Scott Fishman: Department of Anesthesiology and Pain Medicine, University of California, Davis Medical Center, Davis, California.

Read the Study >>

Summary

This study, which was supported by a grant from the University of California Center for Medicinal Cannabis Research, evaluated the effectiveness of smoking cannabis for neuropathic pain. The researchers concluded that this study “adds to a growing body of evidence that cannabis may be effective at ameliorating neuropathic pain, and may be an alternative for patients who do not respond to, or cannot tolerate, other drugs.” However, they did note that the use of marijuana as medicine may be limited “by its method of administration (smoking) and modest acute cognitive effects, particularly at higher doses.”

Abstract

The Food and Drug Administration (FDA), Substance Abuse and Mental Health Services Administration (SAMHSA), and the National Institute for Drug Abuse (NIDA) report that no sound scientific studies support the medicinal use of cannabis.
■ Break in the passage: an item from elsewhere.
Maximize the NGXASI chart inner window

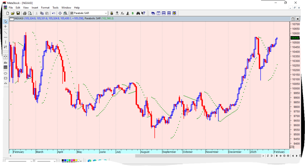coord(292,18)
Despite this lack of scientific validation, many patients routinely use ”medical marijuana,” and in many cases this use is for pain related to nerve injury. We conducted a double-blinded, placebo-controlled, crossover study evaluating the analgesic efficacy of smoking cannabis for neuropathic pain. Thirty-eight patients with central and peripheral neuropathic pain underwent a standardized procedure for smoking either high-dose (7%), low-dose (3.5%), or placebo cannabis. In addition to the primary outcome of pain intensity, secondary outcome measures included evoked pain using heat-pain threshold, sensitivity to light touch, psychoactive side effects, and neuropsychological performance. A mixed linear model demonstrated an analgesic response to smoking cannabis. No effect on evoked pain was seen. Psychoactive effects were minimal and well-tolerated, with some acute cognitive effects, particularly with memory, at higher doses.